• **WHAT TO WORK ON**:
**a.** From the process statement, return the passage that begins at the words "I am a textile" and stops after the words "printmaking, and collaging.", copied word for word.
**b.** Translate this sentence from the process statement into Spanish: "These include interactive, experimental, and skill-sharing activities with stitching, printmaking, and collaging."

• **TEXT SECTION**:
Start of Block
My Process

I am a textile artist and print-maker facilitating space to discover and celebrate what unites us. With an anti-racist, feminist, disability and climate justice approach, access to spaces where learning, politics, and arts overlap and influence each other are widened. To increase the quality of practice, by managing energy levels and overwhelm, I integrate neurodifferent adaptations with somatic practice. I seek collaborators and organisations who have similar motivations to the work that they do and how they build collaborative connections.

By being intentional with themes, materials, and relationships, I design, deliver, curate and produce workshops and events for a diverse demographic of audiences who are interested in learning more about themselves and others. These include interactive, experimental, and skill-sharing activities with stitching, printmaking, and collaging.

Research-based talks, provocations, and seminars have been presented on anti-racist East and Southeast Asian solidarity through a spectrum of communities examining the role of arts with politics. Pulling multiple threads together often takes the form of mind mapping, dialogue, and learning from what’s been done before. Influences include ancient and indigenous craft practices with nature, abolition principles, creative and somatic resilience training through Migrants in Culture Saturday School programming; resource sharing, hospitality, and alternative economics (ruangrupa); collaborative autoethnography from difference (Heewon Chang, Faith Ngunjiri, Kathy-Ann C Hernandez) and biomythography (Audre Lorde), in addition to many other grassroots principles around justice and care. I explore mindbody and relational approaches to accountability, boundary setting, recovery and repair.
End of Block
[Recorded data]
Start of Block
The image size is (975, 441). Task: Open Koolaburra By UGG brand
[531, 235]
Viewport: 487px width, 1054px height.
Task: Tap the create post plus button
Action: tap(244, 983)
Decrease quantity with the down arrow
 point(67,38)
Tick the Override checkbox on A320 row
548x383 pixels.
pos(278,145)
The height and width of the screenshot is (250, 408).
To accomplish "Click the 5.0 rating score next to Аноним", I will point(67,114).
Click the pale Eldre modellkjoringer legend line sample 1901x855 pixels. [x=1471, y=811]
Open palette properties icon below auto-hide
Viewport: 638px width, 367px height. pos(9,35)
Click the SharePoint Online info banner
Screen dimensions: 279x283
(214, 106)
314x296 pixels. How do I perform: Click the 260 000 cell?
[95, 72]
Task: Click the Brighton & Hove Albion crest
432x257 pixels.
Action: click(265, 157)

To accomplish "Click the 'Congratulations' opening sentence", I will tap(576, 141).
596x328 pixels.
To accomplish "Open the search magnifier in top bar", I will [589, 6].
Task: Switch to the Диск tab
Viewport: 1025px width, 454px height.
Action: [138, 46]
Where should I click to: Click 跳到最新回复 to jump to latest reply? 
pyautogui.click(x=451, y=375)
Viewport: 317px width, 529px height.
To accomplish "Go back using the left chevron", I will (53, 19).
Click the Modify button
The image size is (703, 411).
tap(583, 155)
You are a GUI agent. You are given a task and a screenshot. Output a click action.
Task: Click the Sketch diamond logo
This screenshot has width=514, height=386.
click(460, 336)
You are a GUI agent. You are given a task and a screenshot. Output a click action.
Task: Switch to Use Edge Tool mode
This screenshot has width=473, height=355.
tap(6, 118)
End of Block
• **TASK-BY-TASK SOLUTIONS**:
**a.**
I am a textile artist and print-maker facilitating space to discover and celebrate what unites us. With an anti-racist, feminist, disability and climate justice approach, access to spaces where learning, politics, and arts overlap and influence each other are widened. To increase the quality of practice, by managing energy levels and overwhelm, I integrate neurodifferent adaptations with somatic practice. I seek collaborators and organisations who have similar motivations to the work that they do and how they build collaborative connections.

By being intentional with themes, materials, and relationships, I design, deliver, curate and produce workshops and events for a diverse demographic of audiences who are interested in learning more about themselves and others. These include interactive, experimental, and skill-sharing activities with stitching, printmaking, and collaging.

**b.** Estas incluyen actividades interactivas, experimentales y de intercambio de habilidades con costura, grabado y collage.